New Benchmark Reveals Major Visual Reasoning Gaps in Top AI Models

Despite advancements, leading MLLMs struggle with basic visual tasks humans find trivial, according to new research.

A new benchmark called VisFactor, inspired by human cognitive psychology, exposes significant limitations in how Multimodal Large Language Models (MLLMs) process visual information. Top models from OpenAI, Google, and Anthropic reportedly fail at fundamental visual reasoning tasks, highlighting a critical gap in their understanding.

August 10, 2025

4 min read

Why You Care

If you're a content creator relying on AI for image analysis, video summarization, or even just generating visual ideas, you might assume today's most complex AI models 'see' the world much like we do. However, new research suggests that even the most complex Multimodal Large Language Models (MLLMs) are still fundamentally blind to basic visual relationships and spatial reasoning that humans effortlessly grasp.

What Actually Happened

A recent paper, "Human Cognitive Benchmarks Reveal Foundational Visual Gaps in MLLMs," introduces VisFactor, a novel benchmark designed to test MLLMs on visual tasks derived from established human cognitive psychology assessments. According to the authors, this benchmark digitizes 20 vision-centric subtests from a well-known cognitive psychology assessment, spanning four core domains of human visual cognition: Visualization and Spatial Processing, Perceptual and Closure, Memory, and Reasoning. The study evaluated 20 frontier MLLMs, including models from the GPT, Gemini, Claude, LLaMA, Qwen, and SEED families. The research found that despite significant progress on popular multimodal benchmarks, current MLLMs continue to struggle with basic visual reasoning tasks that are trivially solved by humans, such as recognizing spatial relationships, as stated in the paper's abstract.

Why This Matters to You

For content creators, podcasters, and AI enthusiasts, this finding has prompt practical implications. If you're using MLLMs to generate descriptions for images, analyze visual trends, or even assist in video editing by understanding spatial layouts, the current limitations mean you might not be getting the nuanced, accurate results you expect. For example, an MLLM might identify objects in an image but fail to correctly describe their relative positions or how they interact spatially. According to the research, tasks like understanding 'which object is to the left of another' or 'identifying a complete shape from fragmented parts' remain challenging for these models. This directly impacts the quality and reliability of AI-generated visual content or analyses. Imagine asking an AI to summarize a video, and it accurately identifies all characters but completely misunderstands their movements and interactions within the scene.

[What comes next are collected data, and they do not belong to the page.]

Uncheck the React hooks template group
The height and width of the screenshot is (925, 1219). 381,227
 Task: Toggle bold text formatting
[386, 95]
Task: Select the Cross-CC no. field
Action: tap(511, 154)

This isn't just a theoretical limitation; it translates to inaccurate captions, flawed visual narratives, and a need for significant human oversight in visual AI workflows.

The Surprising Finding

The most surprising finding, as highlighted by the researchers, is that despite MLLMs achieving impressive scores on conventional multimodal benchmarks, they still exhibit foundational visual gaps when validated against human cognitive standards. The paper's abstract explicitly states that these models struggle with basic visual reasoning tasks that are 'trivially solved by humans.' This suggests that the benchmarks currently used to measure MLLM performance may not adequately reflect real-world visual understanding or human-like cognitive abilities. It implies that while MLLMs might be excellent at pattern matching and superficial recognition, their underlying visual comprehension lacks the intuitive, holistic grasp that even a child possesses. This counterintuitive result challenges the perception that simply scaling up models and data will inevitably lead to human-level visual intelligence; instead, it points to a need for fundamentally different approaches to visual learning in AI.

What Happens Next

This research, submitted on February 23, 2025, and revised on August 7, 2025, underscores a essential area for future AI creation. The introduction of benchmarks like VisFactor, which are grounded in human cognitive psychology, will likely drive a shift in how MLLMs are trained and evaluated. We can expect to see AI researchers focusing more on developing models that can perform complex spatial and relational reasoning, rather than just object identification. This might involve new architectural designs or different training methodologies that emphasize understanding relationships and context over mere recognition. For content creators, this means that while current MLLMs require careful prompting and human review for visual tasks, future iterations, potentially within the next 2-3 years, could offer much more reliable and nuanced visual understanding. The prompt takeaway is to be aware of these limitations and to continue to validate AI-generated visual content critically, but the long-term outlook points towards more genuinely intelligent visual AI systems.